**The task**
Reproduce the following material word for word.

-- begin Data listing --

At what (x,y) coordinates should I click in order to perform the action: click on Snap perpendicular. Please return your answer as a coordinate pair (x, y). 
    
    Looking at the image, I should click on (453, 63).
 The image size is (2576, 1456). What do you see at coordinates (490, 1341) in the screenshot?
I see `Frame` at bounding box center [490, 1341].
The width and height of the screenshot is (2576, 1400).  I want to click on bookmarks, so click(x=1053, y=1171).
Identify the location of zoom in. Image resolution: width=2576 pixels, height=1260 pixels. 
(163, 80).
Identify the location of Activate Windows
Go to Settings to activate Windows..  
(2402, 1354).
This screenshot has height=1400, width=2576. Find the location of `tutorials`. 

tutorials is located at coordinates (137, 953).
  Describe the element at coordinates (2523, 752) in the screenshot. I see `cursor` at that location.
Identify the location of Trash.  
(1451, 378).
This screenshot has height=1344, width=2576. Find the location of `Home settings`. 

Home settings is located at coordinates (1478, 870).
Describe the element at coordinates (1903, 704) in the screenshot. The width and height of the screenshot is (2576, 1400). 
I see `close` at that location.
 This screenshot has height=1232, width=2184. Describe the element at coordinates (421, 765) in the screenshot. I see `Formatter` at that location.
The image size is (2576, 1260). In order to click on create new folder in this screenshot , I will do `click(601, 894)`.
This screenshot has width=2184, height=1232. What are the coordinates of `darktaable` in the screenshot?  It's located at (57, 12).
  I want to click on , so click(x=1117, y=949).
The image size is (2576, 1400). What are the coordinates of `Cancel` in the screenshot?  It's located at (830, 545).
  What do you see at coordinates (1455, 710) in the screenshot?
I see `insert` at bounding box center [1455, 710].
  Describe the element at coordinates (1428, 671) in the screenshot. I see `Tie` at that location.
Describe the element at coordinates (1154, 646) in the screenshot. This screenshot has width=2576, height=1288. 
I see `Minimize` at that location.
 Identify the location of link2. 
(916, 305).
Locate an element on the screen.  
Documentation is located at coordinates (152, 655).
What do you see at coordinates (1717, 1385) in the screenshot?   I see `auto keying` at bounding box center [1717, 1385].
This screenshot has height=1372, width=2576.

-- end Data listing --

**Answer to the exercise**
At what (x,y) coordinates should I click in order to perform the action: click on Snap perpendicular. Please return your answer as a coordinate pair (x, y). 
    
    Looking at the image, I should click on (453, 63).
 The image size is (2576, 1456). What do you see at coordinates (490, 1341) in the screenshot?
I see `Frame` at bounding box center [490, 1341].
The width and height of the screenshot is (2576, 1400).  I want to click on bookmarks, so click(x=1053, y=1171).
Identify the location of zoom in. Image resolution: width=2576 pixels, height=1260 pixels. 
(163, 80).
Identify the location of Activate Windows
Go to Settings to activate Windows..  
(2402, 1354).
This screenshot has height=1400, width=2576. Find the location of `tutorials`. 

tutorials is located at coordinates (137, 953).
  Describe the element at coordinates (2523, 752) in the screenshot. I see `cursor` at that location.
Identify the location of Trash.  
(1451, 378).
This screenshot has height=1344, width=2576. Find the location of `Home settings`. 

Home settings is located at coordinates (1478, 870).
Describe the element at coordinates (1903, 704) in the screenshot. The width and height of the screenshot is (2576, 1400). 
I see `close` at that location.
 This screenshot has height=1232, width=2184. Describe the element at coordinates (421, 765) in the screenshot. I see `Formatter` at that location.
The image size is (2576, 1260). In order to click on create new folder in this screenshot , I will do `click(601, 894)`.
This screenshot has width=2184, height=1232. What are the coordinates of `darktaable` in the screenshot?  It's located at (57, 12).
  I want to click on , so click(x=1117, y=949).
The image size is (2576, 1400). What are the coordinates of `Cancel` in the screenshot?  It's located at (830, 545).
  What do you see at coordinates (1455, 710) in the screenshot?
I see `insert` at bounding box center [1455, 710].
  Describe the element at coordinates (1428, 671) in the screenshot. I see `Tie` at that location.
Describe the element at coordinates (1154, 646) in the screenshot. This screenshot has width=2576, height=1288. 
I see `Minimize` at that location.
 Identify the location of link2. 
(916, 305).
Locate an element on the screen.  
Documentation is located at coordinates (152, 655).
What do you see at coordinates (1717, 1385) in the screenshot?   I see `auto keying` at bounding box center [1717, 1385].
This screenshot has height=1372, width=2576.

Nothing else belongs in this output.